(Stated task):
Collect every row below that contains the word "height", and copy each one unchanged.

(Stored records):
________________________

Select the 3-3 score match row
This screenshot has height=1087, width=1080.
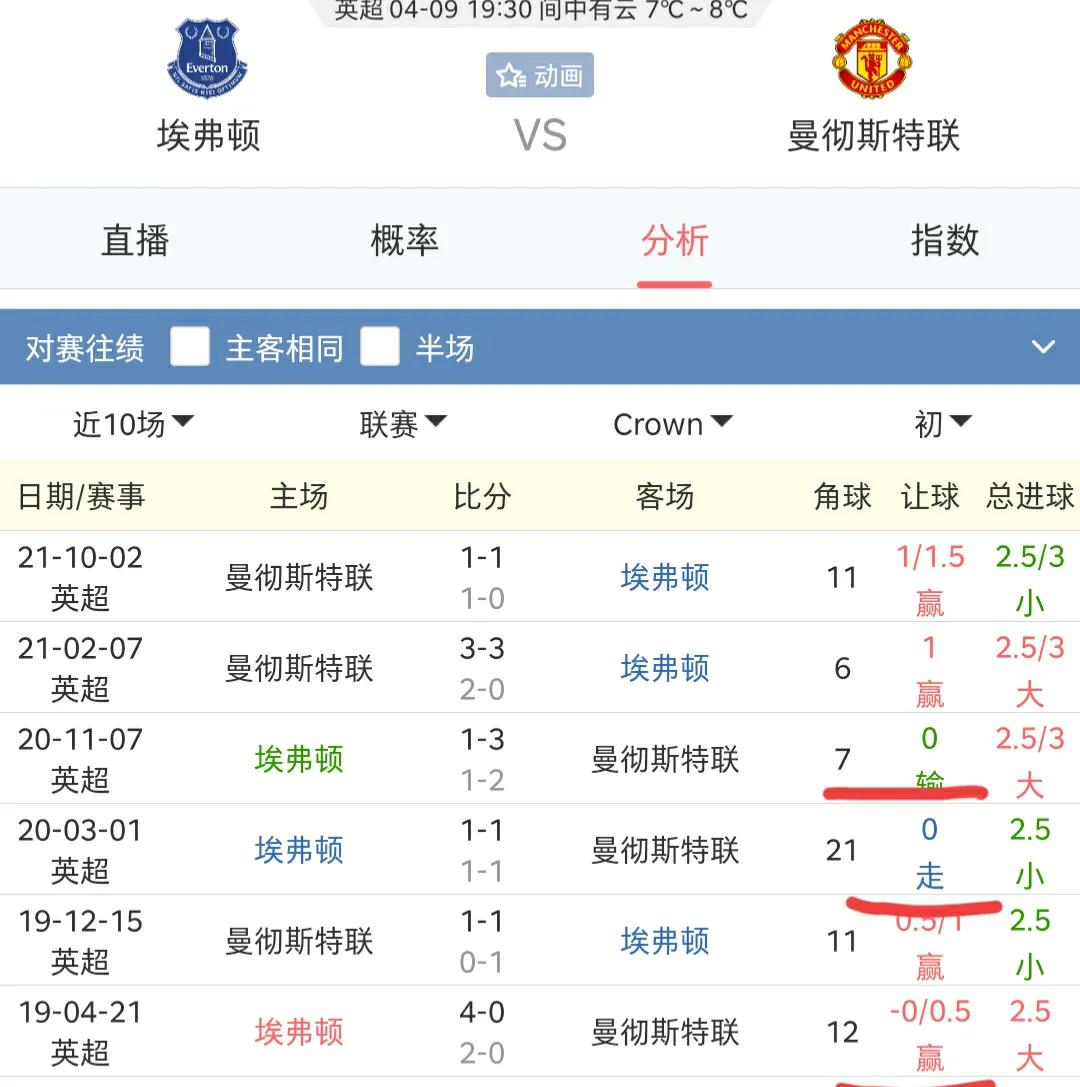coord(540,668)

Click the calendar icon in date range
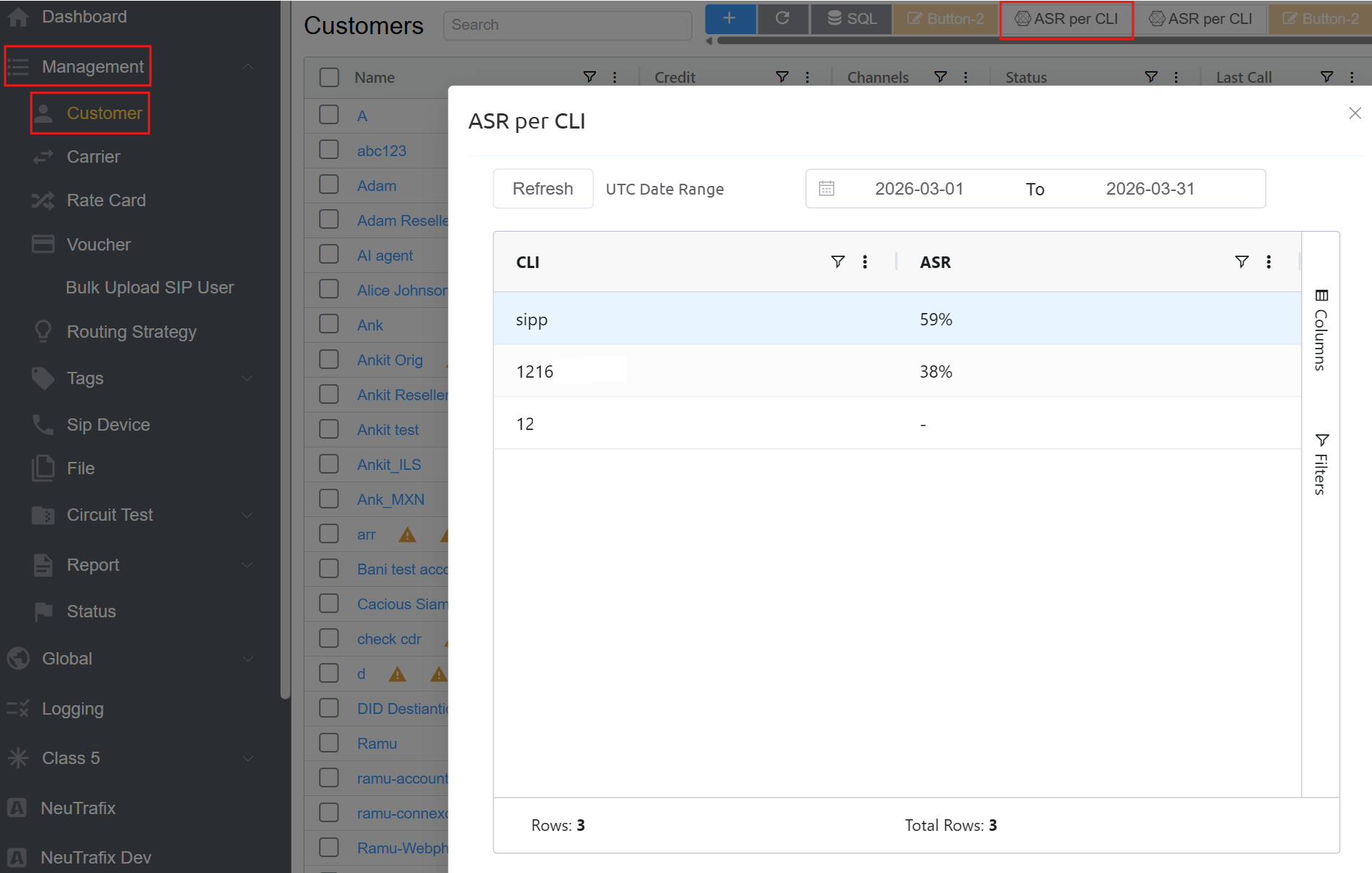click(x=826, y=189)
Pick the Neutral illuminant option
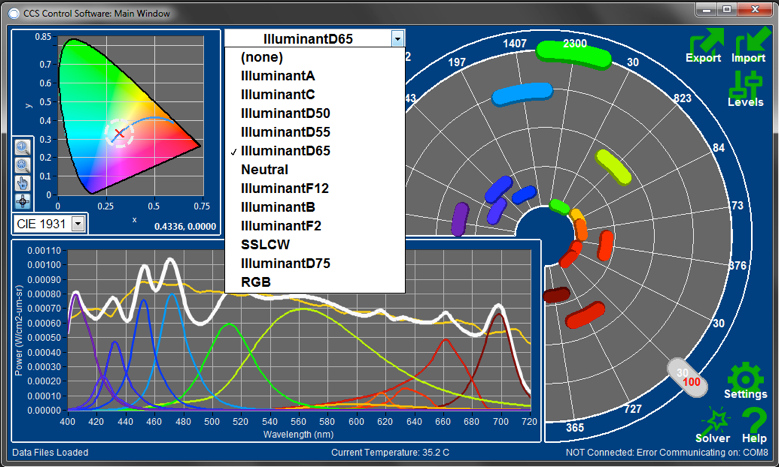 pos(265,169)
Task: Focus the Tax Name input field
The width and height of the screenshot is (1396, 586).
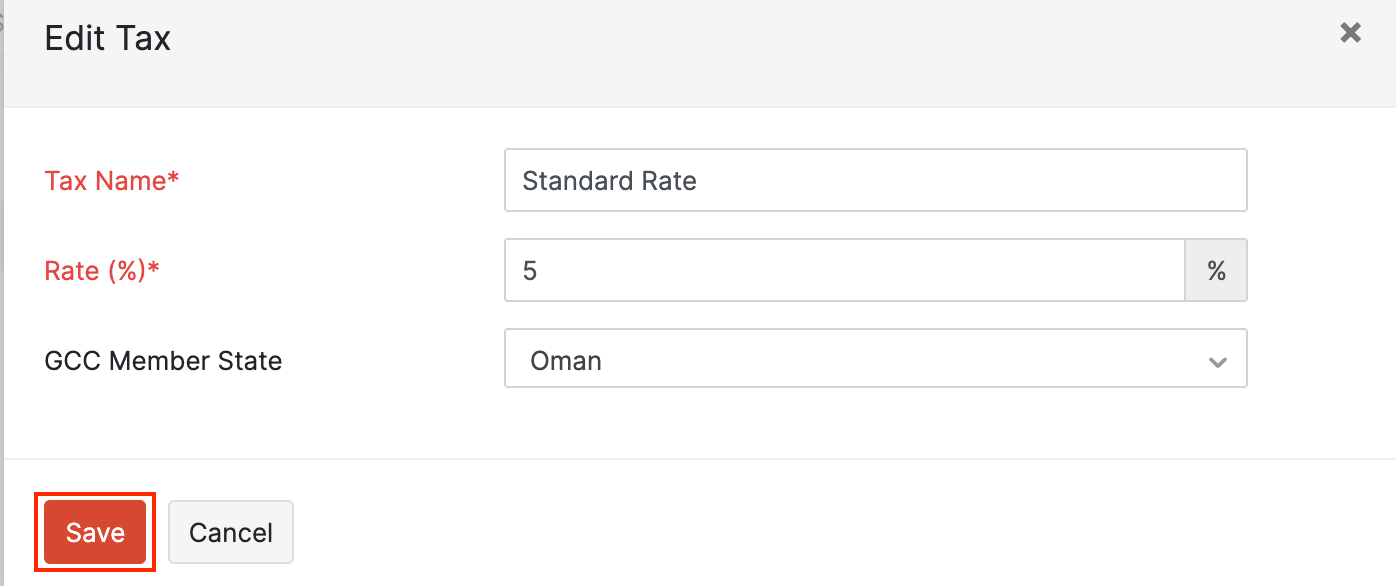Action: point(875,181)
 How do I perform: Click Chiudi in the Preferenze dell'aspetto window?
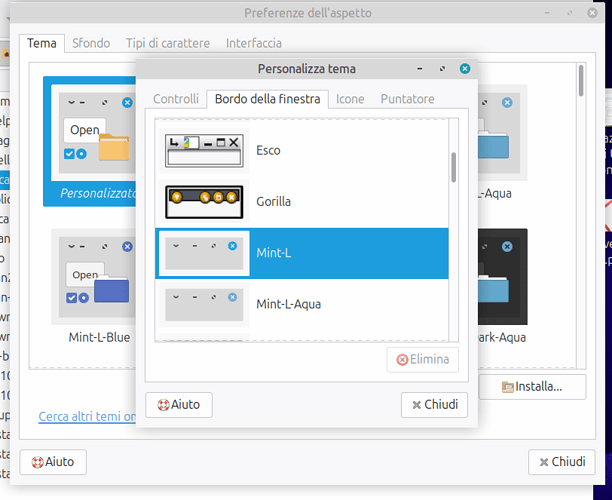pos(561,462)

________________________

(Completed task):
This screenshot has height=1087, width=1080.
The width and height of the screenshot is (1396, 586).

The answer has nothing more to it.